=== Directions for this task ===
For the entries below, the result should be an exact transcription of the lines from the one with "Add to basket [button] (420, 1791)" up to and including the one with "[Top 12 Best Indie RPGs on PC] (1160, 905)", and only those.

########################################

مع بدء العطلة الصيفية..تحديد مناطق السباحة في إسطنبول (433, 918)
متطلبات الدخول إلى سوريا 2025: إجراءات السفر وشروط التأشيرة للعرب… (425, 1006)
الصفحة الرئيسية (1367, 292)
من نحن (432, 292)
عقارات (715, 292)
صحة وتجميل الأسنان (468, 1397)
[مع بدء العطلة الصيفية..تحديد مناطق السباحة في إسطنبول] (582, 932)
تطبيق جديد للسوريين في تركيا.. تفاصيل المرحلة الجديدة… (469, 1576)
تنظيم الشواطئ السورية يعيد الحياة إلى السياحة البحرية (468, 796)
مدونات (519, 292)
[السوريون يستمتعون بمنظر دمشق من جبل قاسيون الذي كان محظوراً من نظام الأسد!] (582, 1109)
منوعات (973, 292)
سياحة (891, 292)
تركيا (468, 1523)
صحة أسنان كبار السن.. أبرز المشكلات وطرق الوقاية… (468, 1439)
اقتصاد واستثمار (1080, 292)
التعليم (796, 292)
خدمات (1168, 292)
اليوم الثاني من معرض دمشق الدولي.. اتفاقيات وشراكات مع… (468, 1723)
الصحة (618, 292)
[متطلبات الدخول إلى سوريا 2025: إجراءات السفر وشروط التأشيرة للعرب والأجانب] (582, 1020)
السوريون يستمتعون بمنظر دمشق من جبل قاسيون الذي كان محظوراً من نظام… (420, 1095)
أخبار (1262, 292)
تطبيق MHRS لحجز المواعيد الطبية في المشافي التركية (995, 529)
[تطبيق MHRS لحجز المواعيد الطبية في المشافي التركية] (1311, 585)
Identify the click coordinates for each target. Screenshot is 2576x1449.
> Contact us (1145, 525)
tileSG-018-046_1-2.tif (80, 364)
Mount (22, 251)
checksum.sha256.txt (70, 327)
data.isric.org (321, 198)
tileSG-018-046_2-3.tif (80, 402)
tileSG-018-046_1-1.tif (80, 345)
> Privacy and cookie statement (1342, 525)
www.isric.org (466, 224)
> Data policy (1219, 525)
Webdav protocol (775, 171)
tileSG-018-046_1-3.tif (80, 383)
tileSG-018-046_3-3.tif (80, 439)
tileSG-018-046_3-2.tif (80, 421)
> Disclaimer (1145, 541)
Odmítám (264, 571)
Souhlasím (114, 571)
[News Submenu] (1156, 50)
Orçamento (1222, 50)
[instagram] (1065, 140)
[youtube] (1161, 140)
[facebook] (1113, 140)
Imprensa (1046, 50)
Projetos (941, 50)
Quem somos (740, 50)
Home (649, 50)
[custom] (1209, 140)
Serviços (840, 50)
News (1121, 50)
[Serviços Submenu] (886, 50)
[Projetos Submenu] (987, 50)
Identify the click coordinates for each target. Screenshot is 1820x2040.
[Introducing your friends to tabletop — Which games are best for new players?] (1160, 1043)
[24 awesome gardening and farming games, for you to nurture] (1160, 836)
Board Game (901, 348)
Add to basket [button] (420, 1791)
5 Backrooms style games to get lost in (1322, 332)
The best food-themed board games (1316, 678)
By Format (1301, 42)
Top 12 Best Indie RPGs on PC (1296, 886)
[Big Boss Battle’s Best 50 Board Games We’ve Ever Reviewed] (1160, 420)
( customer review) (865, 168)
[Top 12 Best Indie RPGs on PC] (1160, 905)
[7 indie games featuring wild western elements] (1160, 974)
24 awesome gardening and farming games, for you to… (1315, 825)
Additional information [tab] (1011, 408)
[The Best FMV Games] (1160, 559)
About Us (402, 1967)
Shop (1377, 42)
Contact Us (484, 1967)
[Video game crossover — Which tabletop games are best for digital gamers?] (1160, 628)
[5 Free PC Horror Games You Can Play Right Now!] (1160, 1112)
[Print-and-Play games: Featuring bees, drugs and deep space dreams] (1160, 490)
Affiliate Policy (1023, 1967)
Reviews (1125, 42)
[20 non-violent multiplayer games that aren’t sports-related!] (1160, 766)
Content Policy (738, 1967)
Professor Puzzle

########################################

=== Written answer ===
Add to basket [button] (420, 1791)
5 Backrooms style games to get lost in (1322, 332)
The best food-themed board games (1316, 678)
By Format (1301, 42)
Top 12 Best Indie RPGs on PC (1296, 886)
[Big Boss Battle’s Best 50 Board Games We’ve Ever Reviewed] (1160, 420)
( customer review) (865, 168)
[Top 12 Best Indie RPGs on PC] (1160, 905)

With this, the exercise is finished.